Roma, 9 gennaio 2026 – Durante la conferenza stampa di fine anno a Palazzo Chigi, Giorgia Meloni ha escluso un’azione militare degli Stati Uniti sulla Groenlandia. Rispondendo ai giornalisti sulle tensioni internazionali, la premier ha chiarito che, pur essendo un tema caldo, al momento non ci sono decisioni concrete in merito.
Meloni: “Nessuna operazione militare Usa in Groenlandia”
“Non credo che gli Stati Uniti avvieranno un’azione militare sulla Groenlandia, e francamente non sarebbe conveniente per nessuno”, ha detto Meloni, rispondendo alle preoccupazioni nate da alcune dichiarazioni di esponenti repubblicani americani. Ha citato in particolare il senatore Marco Rubio e l’ex presidente Donald Trump, che nei giorni scorsi hanno escluso un intervento armato nell’Artico.
Secondo la premier, la posizione americana è chiara: “Trump, con il suo stile molto diretto, sta solo sottolineando quanto la Groenlandia sia strategica per gli interessi e la sicurezza degli Stati Uniti”. Un messaggio, ha aggiunto, rivolto a tutti i Paesi che cercano di muoversi nella regione, dove la presenza di potenze straniere cresce sempre di più. “Gli Usa non accetteranno ingerenze eccessive da parte di attori esterni”, ha ribadito la presidente del Consiglio.

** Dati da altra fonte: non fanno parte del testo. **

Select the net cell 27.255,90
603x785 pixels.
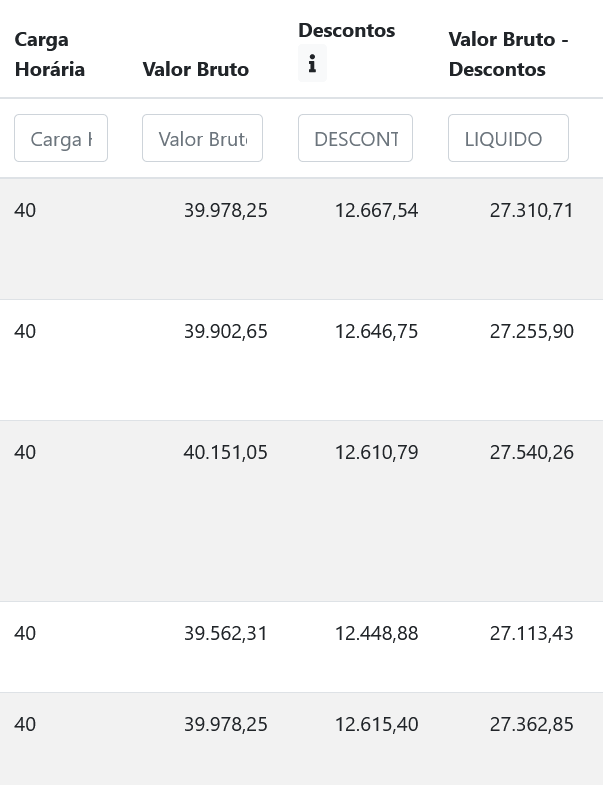(531, 332)
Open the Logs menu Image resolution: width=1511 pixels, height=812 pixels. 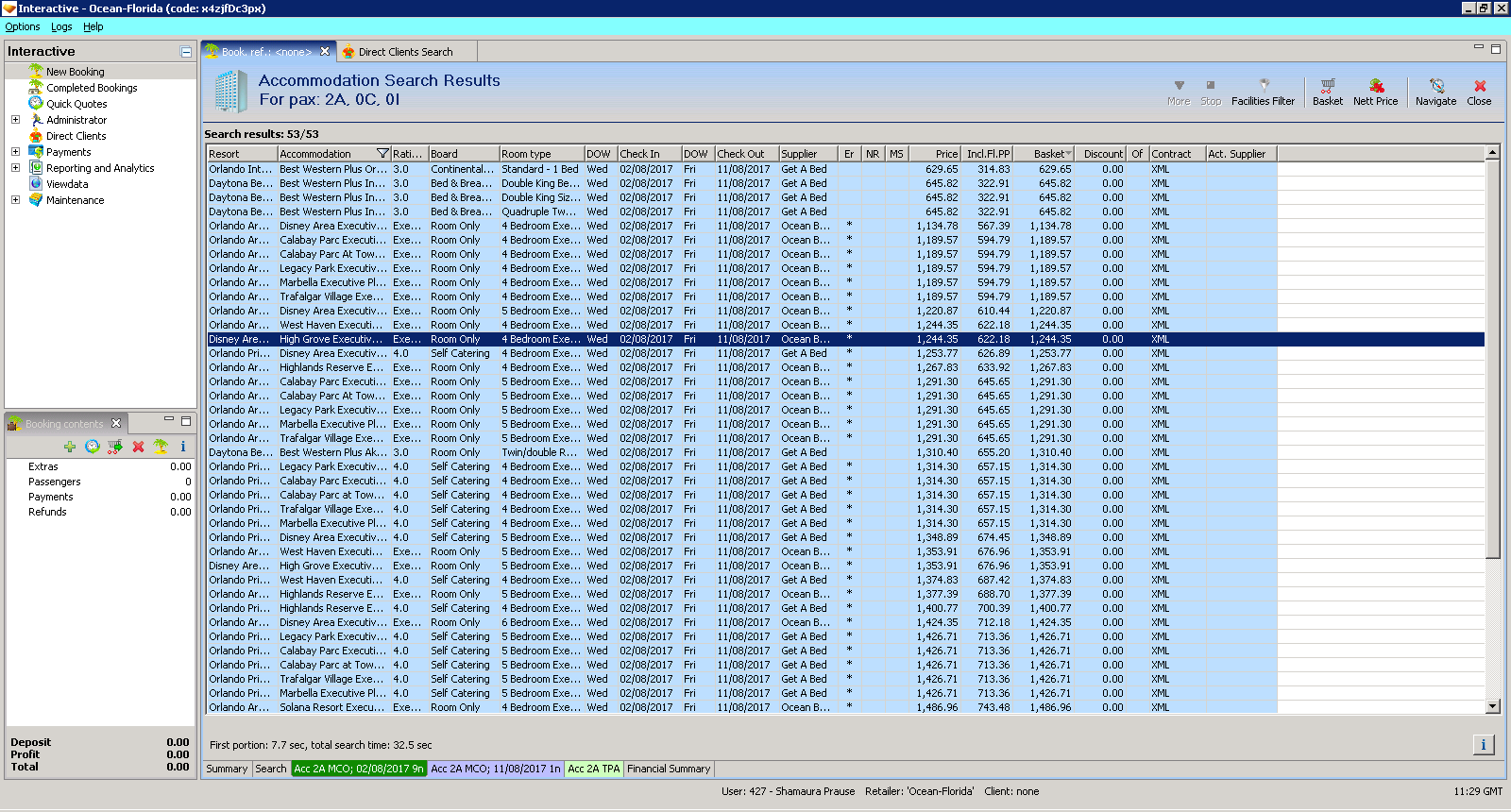61,27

Groenlandia, Artico e il ruolo della Nato
La Groenlandia e le sue rotte strategiche sono tornate sotto i riflettori negli ultimi mesi, soprattutto per il crescente interesse di Russia e Cina verso le risorse naturali e le vie di navigazione nell’Artico. Meloni ha ricordato che la questione non riguarda solo l’Europa, ma coinvolge direttamente la Nato e la sicurezza atlantica.
“Quando ci sarà bisogno di parlarne, lo faremo”, ha detto la premier riferendosi a un ipotetico attacco americano. “L’Europa ha reagito subito quando la tensione è salita. Questo è un tema che riguarda la Nato, non solo noi. Credo che le implicazioni per l’Alleanza siano chiare, anche se non credo che un’azione simile sia realistica”.
Una posizione prudente quella di Palazzo Chigi: nessun allarme, ma massima attenzione agli sviluppi. “L’Europa deve continuare a lavorare con la Nato per rafforzare la presenza nell’Artico”, ha aggiunto Meloni. Un impegno che si trova anche nei documenti ufficiali dell’Alleanza e nelle dichiarazioni dei leader europei.
Le reazioni internazionali e il quadro globale
L’Italia si muove in un contesto internazionale sempre più teso nell’Artico. Negli ultimi mesi, fonti diplomatiche europee segnalano un aumento dell’interesse di Mosca e Pechino verso infrastrutture e risorse della Groenlandia. Il governo danese, che ha la sovranità sull’isola, ha più volte chiesto un coordinamento stretto con gli alleati della Nato.
A Bruxelles, il tema è stato affrontato sia durante il Consiglio europeo sia nei vertici informali tra i ministri della Difesa. “La stabilità dell’Artico è una priorità per l’Unione europea”, ha spiegato una fonte della Commissione. “Le implicazioni sono evidenti: parliamo di una zona fondamentale per l’energia e le rotte commerciali”.
L’impegno italiano e cosa ci aspetta
Il governo italiano, ha ricordato Meloni, lavora da tempo per rafforzare la presenza della Nato nell’Artico. “Non è una novità”, ha sottolineato la premier. “È scritto nei documenti ufficiali e stiamo portando avanti questo impegno da tempo”. Fonti del Ministero della Difesa confermano che l’Italia partecipa regolarmente alle esercitazioni congiunte nell’area e mantiene un dialogo continuo con i partner nordici.
Per ora, nessun segnale di escalation militare sulla Groenlandia. Ma la partita resta aperta, tra diplomazia, deterrenza e nuovi equilibri globali. E l’Italia, come ha ribadito Meloni, vuole giocare un ruolo da protagonista nel definire le regole del gioco nell’Artico.